The lung
plasminogen activator (PA) response was examined in four different models of particle-induced pulmonary lesions in NMRI mice (single intratracheal administration, 0.75 to 5 mg/mouse). Sequential changes in cellular (total and differential counts) and
biochemical markers of alveolitis (
lactate dehydrogenase [LDH], total
proteins) were monitored in bronchoalveolar fluid (BALF) and the fibrotic lung response was assessed histologically. An intense but spontaneously resolving alveolitis was produced by
manganese dioxide (MnO2) and a
fibrosing alveolitis was elicited by crystalline
silica (DQ12). Minimal and noninflammatory responses were obtained after instillation of
titanium dioxide (TiO2) and
tungsten carbide (WC), respectively. The comparison between the resolving and the
fibrosing alveolitis model was especially taken into consideration in an attempt to identify fibrinolytic changes associated with the development of
fibrosis.
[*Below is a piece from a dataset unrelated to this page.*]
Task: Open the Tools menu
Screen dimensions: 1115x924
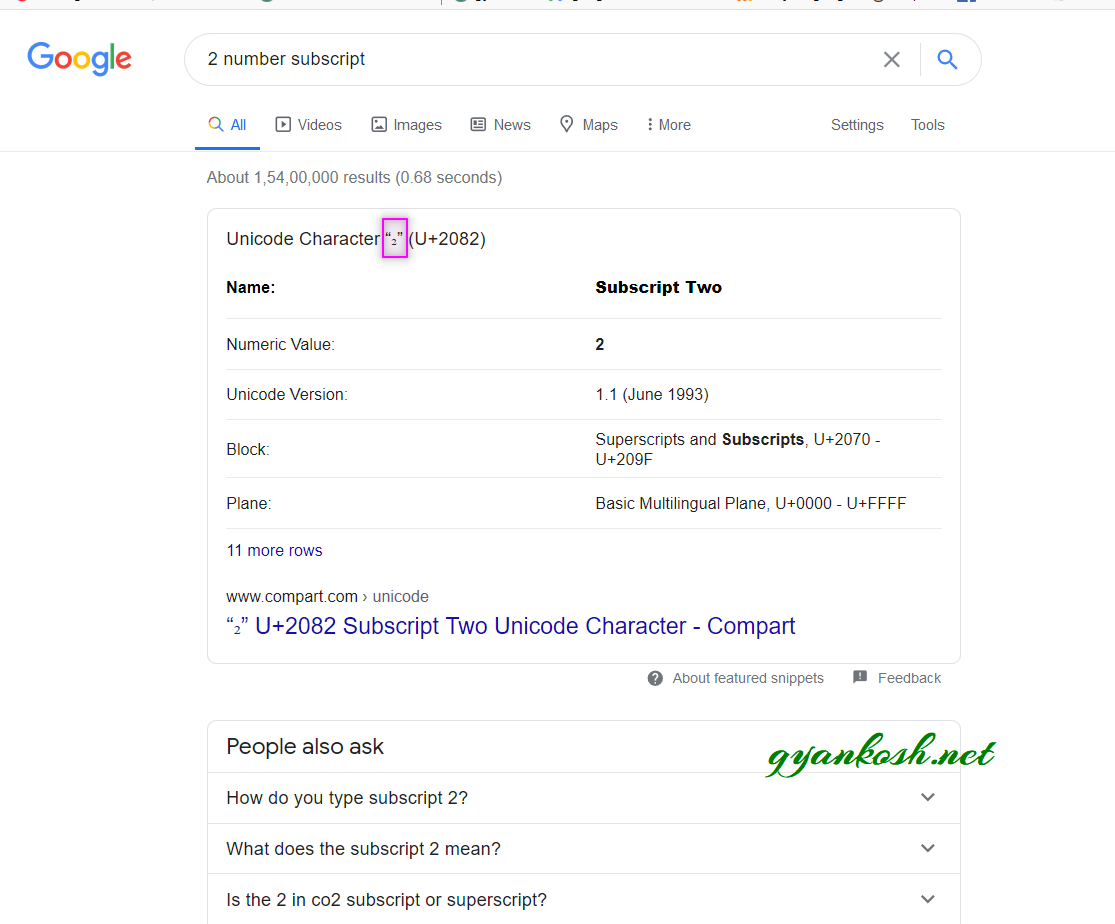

At the alveolitis stage, similarly increased BALF PA activities were measured in both the resolving and the
fibrosing alveolitis models whereas only slight and no PA modifications were noted after administration of TiO2 and WC, respectively. Persistently (up to 120 d) increased BALF PA activity was selectively associated with the progression to
fibrosis (DQ12), suggesting that PA is involved in the fibrotic process. ELISA measurements demonstrated that the changes in BALF PA activity were exclusively related to changes in
urokinase (uPA), not tissue-type PA. A rapid and persisting (up to Day 30) upregulation of cell-associated PA activity occurred after DQ12, MnO2, and TiO2 treatment only. Cellular PA activity was however significantly higher in fibrogenic inflammatory cells recovered from DQ12 than from MnO2-treated mice suggesting that the intensity of cellular PA upregulation may represent an early
indicator of the progression to
fibrosis. The implication of
urokinase in the pathogenesis of
silica-induced
fibrosis was demonstrated by the use of a uPA knockout mice. The acceleration of the fibrotic process in uPA-deficient compared with the wild type animals demonstrated the contribution of uPA to limit the fibrotic process.